By minimizing LME where a and b are the parameters denoted by,

$$\begin{aligned} a = \frac{\sum _{j=1}^{k} y_\mathrm{j} \sum _{i=1}^{k} x_\mathrm{i} - k\sum _{i=1}^{k} x_\mathrm{i} y_\mathrm{i}}{\sum _{j=1}^{k} x_\mathrm{j} \sum _{i=1}^{k} x_\mathrm{i} - k\sum _{i=1}^{k} {x_\mathrm{i}}^{2}} \end{aligned}$$
(2)
$$\begin{aligned} b = \frac{\sum _{i=1}^{k} y_\mathrm{i} - a\sum _{i=1}^{k} x_\mathrm{i}}{k} \end{aligned}$$
(3)

Thus, we get the equation of the optimal fitting line. Now after constructing the line of best fit, we are able to predict the dependent values for test tuple. Then we compare the actual and the predicted values of dependent variable to calculate least mean error for the given test tuple. Now based on the mean error, we are assigning weights to our feature vector in inverse proportion which is discussed in Sect. 5.

5 Our Proposed Approach

5.1 Support for Categorical Attributes

In this section we discuss how our proposed approach deals with categorical data. The keystroke timing dataset that we used for evaluating our approach has categorical attributes. One of the serious limitations of existing regression algorithms is their support only for numeric attributes. So in order to tackle this problem we are using a similarity measure which helps us to quantify the relation between two classes using some real valued function. The section below explains the similarity function that we have used in this paper. Most of real life datasets have mixed attributes (set of both numeric and categorical type attributes) and hence to overcome this situation we are using cosine similarity measure. The dot product for two vectors \(\varvec{A}=(a_{1}, a_{2}, ...)\) and \(\varvec{B}=(b_{1}, b_{2}, ...)\) where \(a_\mathrm{n}\) and \(b_\mathrm{n}\) are the components of the vector and n is the dimension of the vector space. Hence the dot product between A and B is formulated as \(\varvec{A} \cdot \varvec{B}= a_{1}b_{1} + a_{2}b_{2} +... + a_\mathrm{n}b_\mathrm{n}\).

The cosine similarity between two vectors is a measure that calculates the cosine of the angle between them. This metric is a measurement of orientation and not magnitude, it can be seen as a comparison between timing vectors on a normalized space because we are not taking into consideration only the magnitude of each timing vector, but the angle between them. What we have to do to build the cosine similarity equation is to solve the equation of the dot product for the \(\cos \theta \). Thus, the similarity values obtained using cosine similarity gives us a clear estimate of how similar the categorical values are with respect to the class labels.

$$\begin{aligned} \cos \theta =\frac{\varvec{A} \cdot \varvec{B}}{||{\varvec{A}||}\,{||\varvec{B}||}} \end{aligned}$$
(4)

5.2 Proposed Algorithm

In this section we discuss our proposed nearest neighbor regression algorithm in detail.

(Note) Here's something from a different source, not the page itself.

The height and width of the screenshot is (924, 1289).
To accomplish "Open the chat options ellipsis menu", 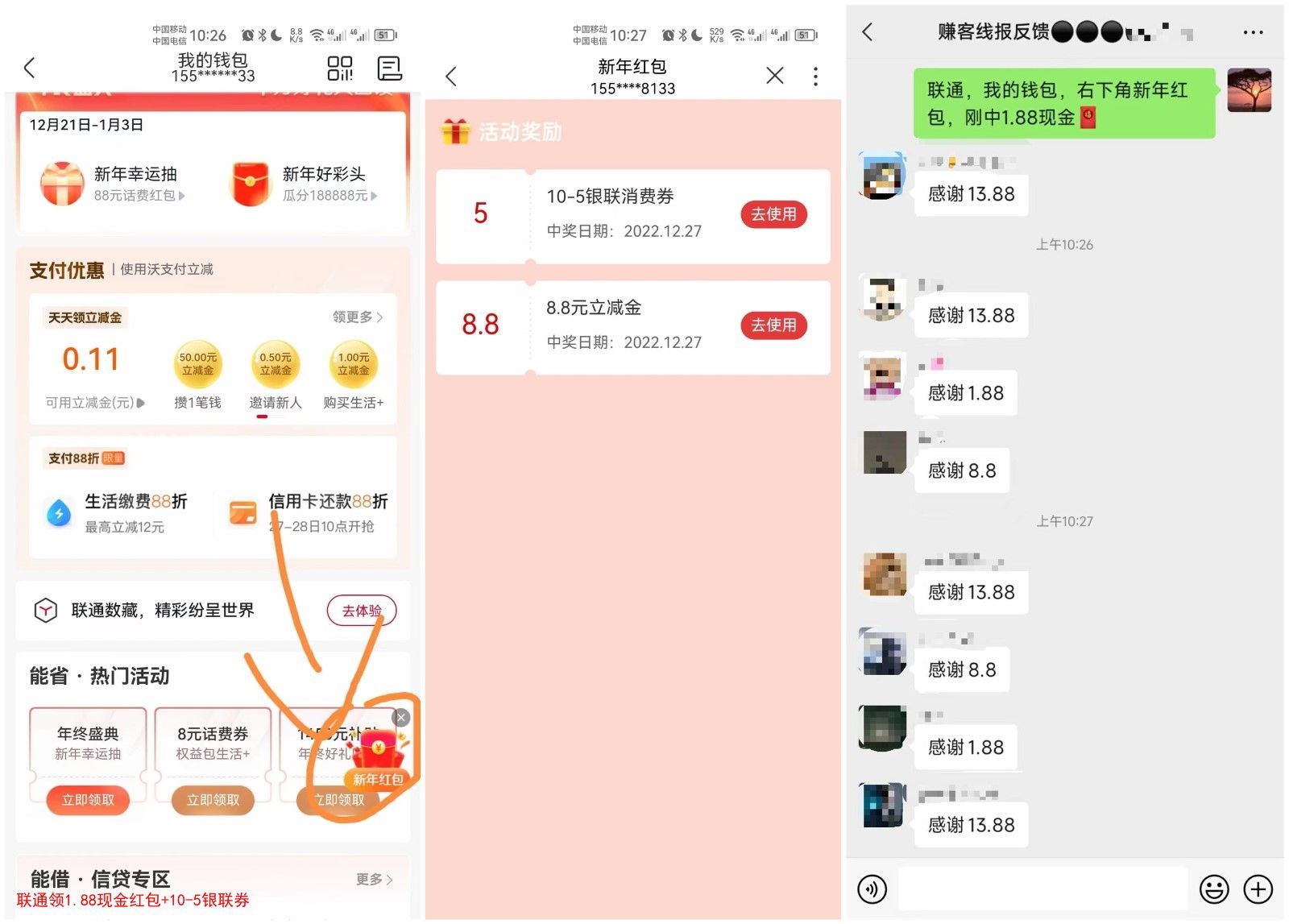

Our algorithm successfully eliminates nearest neighbor algorithm problems like choice of number of neighbors k by choosing the optimal k value corresponding to minimum error thus making our algorithm to be non parametric in nature. Our algorithm uses a unique weighing criteria (Algorithm 2) to assign weights to the feature vector hence enabling us to determine the relative importance of dimensions. The notation used for the algorithm is as follows: The training data has d dimensions with feature variables \((A_{1}, A_{2},.....,A_\mathrm{d})\) and the value of the feature variable for the \(j^\mathrm{th}\) feature variable \(A_\mathrm{j}\) corresponding to the \(i^\mathrm{th}\) tuple can be accessed as data[i][j]. The value of the dependent variable of the training tuple corresponding to id value i can be accessed as y[i]. The value of the dependent variable is calculated using the cosine similarity and k represents the number of nearest neighbors. For a given test tuple T the value of its k nearest neighbors is determined using an iterative procedure (line 4 of Algorithm 1) hence making our algorithm to be non parametric in nature. The range for value k is from low to high where low is set to value 5 (sufficiently small value) an high is set to size of training data data/2 (sufficiently large value). Now we describe our algorithm using the pseudo code below shown in Algorithms 1 and 2.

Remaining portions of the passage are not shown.